*Problem to solve*:
Below are some records. Return exactly the lines from the one containing "Expand the 2022/04/18" through the one containing "Click the 导出向导", both included, and only those.

---------- Data provided ----------

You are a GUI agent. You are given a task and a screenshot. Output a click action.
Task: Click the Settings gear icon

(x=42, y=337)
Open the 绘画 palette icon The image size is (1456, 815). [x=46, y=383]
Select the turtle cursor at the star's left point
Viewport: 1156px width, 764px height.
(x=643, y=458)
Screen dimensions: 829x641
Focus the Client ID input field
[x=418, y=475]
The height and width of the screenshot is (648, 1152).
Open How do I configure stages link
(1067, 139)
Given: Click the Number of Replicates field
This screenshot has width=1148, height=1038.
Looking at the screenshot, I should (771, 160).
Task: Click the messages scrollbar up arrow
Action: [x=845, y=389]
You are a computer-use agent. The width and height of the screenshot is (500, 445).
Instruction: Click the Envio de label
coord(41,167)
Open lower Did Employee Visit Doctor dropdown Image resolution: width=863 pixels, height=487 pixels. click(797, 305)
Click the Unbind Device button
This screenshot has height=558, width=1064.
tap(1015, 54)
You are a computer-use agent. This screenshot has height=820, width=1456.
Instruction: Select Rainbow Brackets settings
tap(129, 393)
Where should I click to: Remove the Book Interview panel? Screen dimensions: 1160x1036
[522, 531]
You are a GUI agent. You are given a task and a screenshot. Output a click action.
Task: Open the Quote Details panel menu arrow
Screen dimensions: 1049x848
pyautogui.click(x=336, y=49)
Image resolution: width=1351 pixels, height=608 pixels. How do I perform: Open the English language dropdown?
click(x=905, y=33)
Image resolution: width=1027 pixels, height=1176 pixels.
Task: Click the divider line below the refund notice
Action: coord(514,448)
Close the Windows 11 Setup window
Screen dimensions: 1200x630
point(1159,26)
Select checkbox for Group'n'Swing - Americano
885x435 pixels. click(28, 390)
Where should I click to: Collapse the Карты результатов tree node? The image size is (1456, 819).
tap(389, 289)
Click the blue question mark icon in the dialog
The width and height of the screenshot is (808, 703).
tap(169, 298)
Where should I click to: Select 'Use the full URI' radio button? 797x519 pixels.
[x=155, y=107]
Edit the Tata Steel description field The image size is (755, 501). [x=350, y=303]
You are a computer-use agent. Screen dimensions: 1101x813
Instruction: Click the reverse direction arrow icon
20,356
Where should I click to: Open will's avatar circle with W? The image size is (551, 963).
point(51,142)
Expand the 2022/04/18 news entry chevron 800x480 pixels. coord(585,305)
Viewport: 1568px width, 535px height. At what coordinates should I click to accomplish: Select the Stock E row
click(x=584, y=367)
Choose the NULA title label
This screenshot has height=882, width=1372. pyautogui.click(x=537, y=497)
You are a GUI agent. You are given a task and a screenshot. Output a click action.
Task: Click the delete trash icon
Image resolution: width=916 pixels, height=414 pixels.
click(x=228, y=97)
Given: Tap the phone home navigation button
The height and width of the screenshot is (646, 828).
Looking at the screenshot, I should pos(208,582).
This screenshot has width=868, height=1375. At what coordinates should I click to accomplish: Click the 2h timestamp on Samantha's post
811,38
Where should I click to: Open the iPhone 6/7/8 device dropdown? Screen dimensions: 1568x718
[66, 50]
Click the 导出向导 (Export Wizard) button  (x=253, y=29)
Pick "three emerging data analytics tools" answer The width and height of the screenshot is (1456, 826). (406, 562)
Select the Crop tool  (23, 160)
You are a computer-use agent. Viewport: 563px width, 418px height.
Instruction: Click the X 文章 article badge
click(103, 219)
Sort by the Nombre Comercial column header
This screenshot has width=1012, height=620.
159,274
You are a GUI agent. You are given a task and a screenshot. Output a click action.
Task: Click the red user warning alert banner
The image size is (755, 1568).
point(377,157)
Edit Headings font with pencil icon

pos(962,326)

----------

*Solution for this exercise*:
Expand the 2022/04/18 news entry chevron 800x480 pixels. coord(585,305)
Viewport: 1568px width, 535px height. At what coordinates should I click to accomplish: Select the Stock E row
click(x=584, y=367)
Choose the NULA title label
This screenshot has height=882, width=1372. pyautogui.click(x=537, y=497)
You are a GUI agent. You are given a task and a screenshot. Output a click action.
Task: Click the delete trash icon
Image resolution: width=916 pixels, height=414 pixels.
click(x=228, y=97)
Given: Tap the phone home navigation button
The height and width of the screenshot is (646, 828).
Looking at the screenshot, I should pos(208,582).
This screenshot has width=868, height=1375. At what coordinates should I click to accomplish: Click the 2h timestamp on Samantha's post
811,38
Where should I click to: Open the iPhone 6/7/8 device dropdown? Screen dimensions: 1568x718
[66, 50]
Click the 导出向导 (Export Wizard) button  (x=253, y=29)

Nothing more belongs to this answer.